Ronggo juga menjelaskan mekanisme penggunaan dome tersebut. Sesuai kesepakatan, siapapun yang menggunakan dryer dome ini harus membayarkan biaya yang termasuk masih sangat terjangkau.
“Pada satu tahun awal, kami tidak mengenakan biaya jika ada petani hutan yang ingin menggunakan dome ini. Sekarang, kami menerapkan biaya Rp5 ribu per kilogram produk basah. Harga ini cukup terjangkau,” terangnya.
Sebelum produk dimasukkan ke dalam dome, hasil panen ditimbang terlebih dahulu untuk memastikan akurasi biaya dan kapasitas.
“Uang yang diterima itu kita gunakan untuk kebutuhan pemeliharaan. Ini sudah hasil musyawarah mufakat semua anggota Hkm,” tambahnya.
Selain efisien, Solar dryer ini juga ramah lingkungan. Dengan memanfaatkan sinar matahari sebagai sumber energi utama, petani di Desa Banjaran kini mampu bersaing di pasar yang lebih luas, berkat produk berkualitas tinggi yang dihasilkan.

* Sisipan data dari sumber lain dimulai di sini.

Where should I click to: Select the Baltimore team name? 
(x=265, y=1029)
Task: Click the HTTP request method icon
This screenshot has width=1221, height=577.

Bantuan yang Berdampak Besar
Kepala Dinas Kehutanan Provinsi Lampung, Yanyan Ruchyansyah, mengaku senang dengan bantuan yang telah diberikan kepada kelompok tani hutan ini. Keberadaan solar dryer dome adalah bukti nyata bahwa program bantuan pemerintah dapat meningkatkan kesejahteraan masyarakat.
“Pada umumnya petani melakukan pengeringan mengandalkan sinar matahari. Meskipun murah, produk yang dikeringkan seringkali mengalami kerusakan karena hujan dan jamur,” ujar Yanyan.
“Kita diberi anugerah berlimpahnya sinar matahari sepanjang tahun. Penggunaan solar dryer dome menjadi solusi untuk kelancaran proses pengeringan,” imbuhnya.
Teknologi ini,menurut Yanyan, dapat memberikan nilai tambah bagi petani. Sangat membantu proses pasca panen dengan memangkas waktu penjemuran, memberi rasa aman, meningkatkan kualitas produk menjadi premium, dan pada akhirnya menaikkan pendapatan petani.
“Petani hutan bisa membuktikan bahwa hasil hutan buan kayu bisa memberikan manfaat besar jika dikelola dengan baik. Dan pada akhirnya mereka ingin menjaga hutannya tetap lestari,” tutup Yanyan.